-- TEXT FOR ANALYSIS follows --
Before leaving for my vacation, I was very pleased to have a letter from Ouida Mock Slater which I would like to print in full as I thought it was very interesting.
“Ouida Mock Slater, born in Lacoochee on March 30, 1927. Delivered by Dr. Cannon and kept alive and healthy by Dr. Walters. Lived in one house, near the lumber yard and school for 18 years. Reared and educated in Pasco County by the greatest teachers. Now, as a Navy wife of 23 years and still traveling, having had 18 homes due to following Troy with Navy assignments. Lacoochee, I love, the homey, small town, friendly atmosphere. Always remember those ice cream cones from Abe’s. The little Cummer locomotive, the “Goat,” Atlantic Coast Line Train that ran between Sanford and Trilby.
Friday afternoon pay days at Cummer’s office. Ed Madill’s furniture truck there to collect bills. Mr. Gideon with fresh mullet from the Bay. The Commissary full of groceries. Someone always selling peanuts … 5 cents a bag. Remember Mrs. Fisher, my favorite Sunday School teacher, now lives in Jacksonville, Florida, a widow. Mrs. Starr M. Cox, former Lacoochee school teacher, lives in Decatur, Georgia. Juanita Rhoden Croft now lives in Virginia.
Remember the medicine shows that would come to town and that chewy candy they sold. I remember my school mates in Lacoochee. I liked them all. Dorothy Boyette lives in Jacksonville, Florida. W. J. Gideons is a Baptist Minister, Jack Carlton, a Radiology technician at Orange General Hospital in Orlando and Joe Westberry lives in Orlando too.
I remember when Miss Coulter had a handicraft class at her home on the Withlacoochee River, and Lewis Abe made the wooden doll house and you kept it in your front yard in Lacoochee. And when the flood waters came all the way up to the Methodist Church.
And, during World War II, we had German prisoners working at the mill. And had an Observation tower (Civil Defense) near the water tank, kept record of planes: And how on Friday mornings Mr. Hyatt and Mr. Claude Andrews and Mr. B. D. Thomas would meet the train at the Coastline Depot to get the Pay Roll Pouch for all Cummer employees. On the memories, I love them. Growing up there taught me: Respect of persons. Respect of property, and Respect of privileges.
-- TEXT FOR ANALYSIS concluded --
## [TASK A]
According to the Lacoochee column, who delivered Ouida Mock Slater at birth?
## [TASK B]
From the Lacoochee column, list every person whom the letter describes as now living in a particular place, together with that place.
## [TASK C]
Continue the Lacoochee column, starting right after its final sentence.
The entries that follow have no connection to the Lacoochee column.
-- DATA TO EXAMINE follows --
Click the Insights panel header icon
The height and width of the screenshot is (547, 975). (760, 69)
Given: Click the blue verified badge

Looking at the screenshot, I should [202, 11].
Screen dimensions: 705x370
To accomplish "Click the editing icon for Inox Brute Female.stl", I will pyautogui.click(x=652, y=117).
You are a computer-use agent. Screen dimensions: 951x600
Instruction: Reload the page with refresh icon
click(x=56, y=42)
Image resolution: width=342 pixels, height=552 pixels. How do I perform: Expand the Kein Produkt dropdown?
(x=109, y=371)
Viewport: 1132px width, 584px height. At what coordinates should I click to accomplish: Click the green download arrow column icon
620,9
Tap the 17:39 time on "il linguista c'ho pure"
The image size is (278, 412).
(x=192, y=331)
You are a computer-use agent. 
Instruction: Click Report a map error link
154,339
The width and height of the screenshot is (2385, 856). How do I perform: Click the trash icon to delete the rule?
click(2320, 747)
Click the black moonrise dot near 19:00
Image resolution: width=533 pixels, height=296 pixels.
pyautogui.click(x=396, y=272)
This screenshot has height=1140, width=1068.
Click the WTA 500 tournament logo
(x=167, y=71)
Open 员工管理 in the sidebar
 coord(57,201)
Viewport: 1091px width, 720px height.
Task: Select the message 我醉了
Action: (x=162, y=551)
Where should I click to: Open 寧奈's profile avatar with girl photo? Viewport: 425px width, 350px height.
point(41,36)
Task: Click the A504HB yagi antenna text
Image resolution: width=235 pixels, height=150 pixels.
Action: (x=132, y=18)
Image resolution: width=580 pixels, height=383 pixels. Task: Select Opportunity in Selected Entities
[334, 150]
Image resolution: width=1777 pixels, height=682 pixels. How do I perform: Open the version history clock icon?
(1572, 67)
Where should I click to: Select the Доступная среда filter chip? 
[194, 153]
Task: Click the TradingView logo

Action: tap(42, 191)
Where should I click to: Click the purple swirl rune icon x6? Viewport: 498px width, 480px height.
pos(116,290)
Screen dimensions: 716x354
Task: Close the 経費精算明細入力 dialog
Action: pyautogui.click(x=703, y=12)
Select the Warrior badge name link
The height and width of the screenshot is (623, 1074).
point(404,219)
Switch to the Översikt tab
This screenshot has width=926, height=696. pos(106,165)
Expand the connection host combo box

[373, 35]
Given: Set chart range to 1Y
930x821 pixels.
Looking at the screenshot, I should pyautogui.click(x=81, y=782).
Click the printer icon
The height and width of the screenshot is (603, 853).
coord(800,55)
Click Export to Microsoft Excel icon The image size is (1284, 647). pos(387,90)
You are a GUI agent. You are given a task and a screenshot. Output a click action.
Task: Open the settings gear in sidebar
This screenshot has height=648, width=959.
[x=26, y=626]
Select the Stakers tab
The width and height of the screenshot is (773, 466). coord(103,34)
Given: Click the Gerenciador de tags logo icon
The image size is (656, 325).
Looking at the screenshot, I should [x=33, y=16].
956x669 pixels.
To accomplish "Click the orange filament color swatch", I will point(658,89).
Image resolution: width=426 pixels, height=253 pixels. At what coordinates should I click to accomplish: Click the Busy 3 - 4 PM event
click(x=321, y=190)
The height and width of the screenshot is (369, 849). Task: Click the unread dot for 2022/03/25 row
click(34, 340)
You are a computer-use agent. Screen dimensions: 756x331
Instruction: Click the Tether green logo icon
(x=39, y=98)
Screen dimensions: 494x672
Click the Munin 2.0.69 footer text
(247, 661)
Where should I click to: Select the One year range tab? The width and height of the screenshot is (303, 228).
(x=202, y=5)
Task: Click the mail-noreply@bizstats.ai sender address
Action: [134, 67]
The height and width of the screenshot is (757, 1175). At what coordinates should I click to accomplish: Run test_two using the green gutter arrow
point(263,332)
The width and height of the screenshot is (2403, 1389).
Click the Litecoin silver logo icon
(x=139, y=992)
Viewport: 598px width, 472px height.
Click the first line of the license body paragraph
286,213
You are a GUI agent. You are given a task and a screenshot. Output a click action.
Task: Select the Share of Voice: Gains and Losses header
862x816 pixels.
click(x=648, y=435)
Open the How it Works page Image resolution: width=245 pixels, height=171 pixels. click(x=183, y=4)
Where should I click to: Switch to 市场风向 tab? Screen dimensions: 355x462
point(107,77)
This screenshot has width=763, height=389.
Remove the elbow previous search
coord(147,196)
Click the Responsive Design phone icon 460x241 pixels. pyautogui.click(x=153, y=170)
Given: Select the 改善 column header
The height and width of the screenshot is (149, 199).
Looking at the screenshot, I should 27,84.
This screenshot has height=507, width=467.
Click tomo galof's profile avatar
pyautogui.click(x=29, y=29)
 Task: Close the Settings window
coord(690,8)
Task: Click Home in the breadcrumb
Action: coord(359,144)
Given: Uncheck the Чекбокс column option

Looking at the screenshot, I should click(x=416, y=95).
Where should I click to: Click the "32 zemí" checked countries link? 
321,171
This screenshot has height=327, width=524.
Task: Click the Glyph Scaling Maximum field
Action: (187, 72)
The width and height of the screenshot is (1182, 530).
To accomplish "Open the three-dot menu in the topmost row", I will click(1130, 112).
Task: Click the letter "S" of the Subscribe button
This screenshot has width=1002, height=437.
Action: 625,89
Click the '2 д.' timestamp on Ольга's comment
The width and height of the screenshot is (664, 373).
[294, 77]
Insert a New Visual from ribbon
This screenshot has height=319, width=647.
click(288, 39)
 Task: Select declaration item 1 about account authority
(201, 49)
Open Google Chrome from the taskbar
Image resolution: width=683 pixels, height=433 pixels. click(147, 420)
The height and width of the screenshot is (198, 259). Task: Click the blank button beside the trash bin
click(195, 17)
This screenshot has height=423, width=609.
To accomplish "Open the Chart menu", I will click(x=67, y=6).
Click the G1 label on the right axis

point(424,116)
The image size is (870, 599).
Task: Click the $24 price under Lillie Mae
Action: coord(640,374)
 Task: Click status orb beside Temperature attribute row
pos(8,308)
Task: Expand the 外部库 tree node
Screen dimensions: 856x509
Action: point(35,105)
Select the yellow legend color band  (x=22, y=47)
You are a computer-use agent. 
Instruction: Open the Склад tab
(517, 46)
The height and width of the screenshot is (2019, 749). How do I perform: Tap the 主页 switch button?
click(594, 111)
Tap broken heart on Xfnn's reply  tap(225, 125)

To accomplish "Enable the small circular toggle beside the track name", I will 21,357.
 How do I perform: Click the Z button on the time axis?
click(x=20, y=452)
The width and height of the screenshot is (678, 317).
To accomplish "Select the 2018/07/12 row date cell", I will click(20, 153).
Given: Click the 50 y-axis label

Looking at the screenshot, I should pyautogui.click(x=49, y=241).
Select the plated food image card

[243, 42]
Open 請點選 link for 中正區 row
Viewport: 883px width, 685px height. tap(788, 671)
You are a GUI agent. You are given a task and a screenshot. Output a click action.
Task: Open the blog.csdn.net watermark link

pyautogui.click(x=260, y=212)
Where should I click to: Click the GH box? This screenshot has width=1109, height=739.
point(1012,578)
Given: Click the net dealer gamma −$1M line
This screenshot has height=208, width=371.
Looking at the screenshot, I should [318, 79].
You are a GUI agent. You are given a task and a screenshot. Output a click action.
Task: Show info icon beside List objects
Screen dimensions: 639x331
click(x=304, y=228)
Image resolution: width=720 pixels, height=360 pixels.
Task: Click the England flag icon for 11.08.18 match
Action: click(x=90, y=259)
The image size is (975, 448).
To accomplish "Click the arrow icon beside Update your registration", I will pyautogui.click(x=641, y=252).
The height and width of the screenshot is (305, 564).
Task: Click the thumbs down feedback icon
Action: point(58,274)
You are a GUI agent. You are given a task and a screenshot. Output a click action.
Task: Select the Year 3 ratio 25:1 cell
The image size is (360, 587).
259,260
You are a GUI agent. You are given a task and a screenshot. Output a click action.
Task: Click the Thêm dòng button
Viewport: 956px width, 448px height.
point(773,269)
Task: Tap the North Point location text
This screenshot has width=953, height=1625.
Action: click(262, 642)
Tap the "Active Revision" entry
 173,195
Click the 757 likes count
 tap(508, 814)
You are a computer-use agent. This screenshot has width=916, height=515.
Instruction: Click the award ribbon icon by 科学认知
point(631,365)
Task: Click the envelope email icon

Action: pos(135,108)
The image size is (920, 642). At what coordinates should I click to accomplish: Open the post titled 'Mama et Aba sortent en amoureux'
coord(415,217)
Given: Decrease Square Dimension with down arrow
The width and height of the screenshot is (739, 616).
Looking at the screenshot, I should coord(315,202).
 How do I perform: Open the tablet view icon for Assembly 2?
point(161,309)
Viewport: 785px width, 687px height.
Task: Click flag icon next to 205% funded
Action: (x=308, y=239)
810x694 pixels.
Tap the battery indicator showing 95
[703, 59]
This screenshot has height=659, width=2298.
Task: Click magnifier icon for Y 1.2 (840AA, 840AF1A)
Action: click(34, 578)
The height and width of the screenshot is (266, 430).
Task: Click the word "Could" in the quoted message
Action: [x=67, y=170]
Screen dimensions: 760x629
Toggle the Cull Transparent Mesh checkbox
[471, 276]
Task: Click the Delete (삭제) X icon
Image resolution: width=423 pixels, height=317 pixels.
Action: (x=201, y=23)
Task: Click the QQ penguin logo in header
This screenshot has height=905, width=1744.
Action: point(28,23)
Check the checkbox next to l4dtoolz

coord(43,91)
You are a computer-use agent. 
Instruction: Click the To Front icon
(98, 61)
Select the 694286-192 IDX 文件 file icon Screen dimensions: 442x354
-- DATA TO EXAMINE concluded --
## [FINAL ANSWER A]
Dr. Cannon.

## [FINAL ANSWER B]
- Mrs. Fisher: Jacksonville, Florida
- Mrs. Starr M. Cox: Decatur, Georgia
- Juanita Rhoden Croft: Virginia
- Dorothy Boyette: Jacksonville, Florida
- Joe Westberry: Orlando

## [FINAL ANSWER C]
At one time Lacoochee was a hustling, busy, booming town. Today, it is my home town and important to me.
Hello to: Mrs. Jarvis, Mrs. Sykes, Mrs. Agatha Andrews, Mrs. C. D. May, Mrs. Bernice Parham, The Trowell family, the Pinkstons, The Nobles, Mrs. Baxley, Mrs. Pitts, Eunice Pennington, The Bauknights, Dan Johnson, Mrs. Rosa Pope, Mrs. Turnage, Mrs. Wise, The Burnseds, The Holts and all the people I’ve known and each one held and holds a special place in my life. I learned from these people because I listened.”
In the past 23 years, Ouida has lived almost everywhere and I thought it especially good that she still carries all those good memories of Lacoochee. She and Troy and their family spent 3 years in Argentina on a Diplomatic tour of duty. All their children are bi-lingual in Spanish and English.
She and Troy have an 18 year old son. Jerry, at NROTC, University of Texas in Austin; a 16 year old daughter, Brenda, a senior at Santana High in Santee, California; a 13 year old daughter, Amanda, in the 8th grade at Cajon Park School in Santee.
Many thanks to Ouida for writing. Looking forward to beaming from you again soon!